Тео достаёт из сумки две бутылки с пивом, ставит на стол. Хан отвлекается на звяканье стекла.

(Хан) – Тео, ты просто добрая фея!

(Тео, самодовольно) – Ну так! Я же знал, куда и зачем шёл. Думаешь, мне так легко выглядеть бодрым? Только вот эта радужная перспектива и поддерживала меня всё утро.

Тео находит две относительно чистые кружки, наливает пиво. Одну кружку суёт в руку читающему Хану, нависает над столом и сооружает себе бутерброд. Ест. Хан заканчивает чтение, делает длинный глоток из кружки.

(Тео) – Ну, что? Хороши ли новости?

(Хан) – Да как сказать. Ты же знаешь, я пока готовился к конкурсу, провалил годовые экзамены в институте. Отец требует, чтобы я повторил этот год обучения. И высылает мне денег на оплату курса. В долг.

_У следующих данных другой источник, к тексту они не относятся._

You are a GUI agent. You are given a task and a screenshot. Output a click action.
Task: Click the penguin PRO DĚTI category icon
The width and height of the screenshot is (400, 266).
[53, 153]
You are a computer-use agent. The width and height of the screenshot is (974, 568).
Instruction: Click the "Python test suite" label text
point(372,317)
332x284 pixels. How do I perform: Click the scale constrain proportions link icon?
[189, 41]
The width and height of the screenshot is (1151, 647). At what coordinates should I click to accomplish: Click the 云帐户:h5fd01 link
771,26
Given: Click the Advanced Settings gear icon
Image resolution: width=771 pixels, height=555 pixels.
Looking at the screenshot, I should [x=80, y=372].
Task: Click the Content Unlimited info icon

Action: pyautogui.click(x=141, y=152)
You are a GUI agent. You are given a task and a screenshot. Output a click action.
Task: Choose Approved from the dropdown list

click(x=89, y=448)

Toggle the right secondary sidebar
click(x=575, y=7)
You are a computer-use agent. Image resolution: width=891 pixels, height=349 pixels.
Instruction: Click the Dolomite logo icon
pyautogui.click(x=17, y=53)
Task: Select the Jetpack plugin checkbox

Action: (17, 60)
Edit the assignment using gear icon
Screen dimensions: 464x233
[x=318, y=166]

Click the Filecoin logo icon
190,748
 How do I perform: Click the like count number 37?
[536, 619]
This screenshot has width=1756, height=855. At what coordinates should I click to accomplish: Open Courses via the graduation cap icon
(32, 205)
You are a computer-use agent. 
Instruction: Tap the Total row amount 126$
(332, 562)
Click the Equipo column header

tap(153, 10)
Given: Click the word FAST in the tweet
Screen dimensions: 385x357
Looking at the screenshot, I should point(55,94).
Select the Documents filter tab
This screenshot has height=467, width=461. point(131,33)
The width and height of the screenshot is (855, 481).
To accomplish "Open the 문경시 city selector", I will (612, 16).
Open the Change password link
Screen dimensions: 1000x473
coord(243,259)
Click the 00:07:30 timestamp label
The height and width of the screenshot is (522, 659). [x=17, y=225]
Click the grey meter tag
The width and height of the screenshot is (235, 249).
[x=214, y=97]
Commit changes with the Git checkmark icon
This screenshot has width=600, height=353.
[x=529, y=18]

Под проценты. Он настаивает на том, чтобы я получил диплом архитектора.

(Тео) – Понятно. Ну, а ты?

(Хан) – А что я? Тео, я художник, так же, как и ты! Живопись – вот моё призвание. Холст и краски – вот моя свобода. Архитектура – это, прежде всего, математика. Это алгебра, геометрия и физика. И химия. И сопромат. Архитектура – это ремесло и подневольный, нелюбимый труд. А живопись – это искусство, это моя жизнь и моё призвание.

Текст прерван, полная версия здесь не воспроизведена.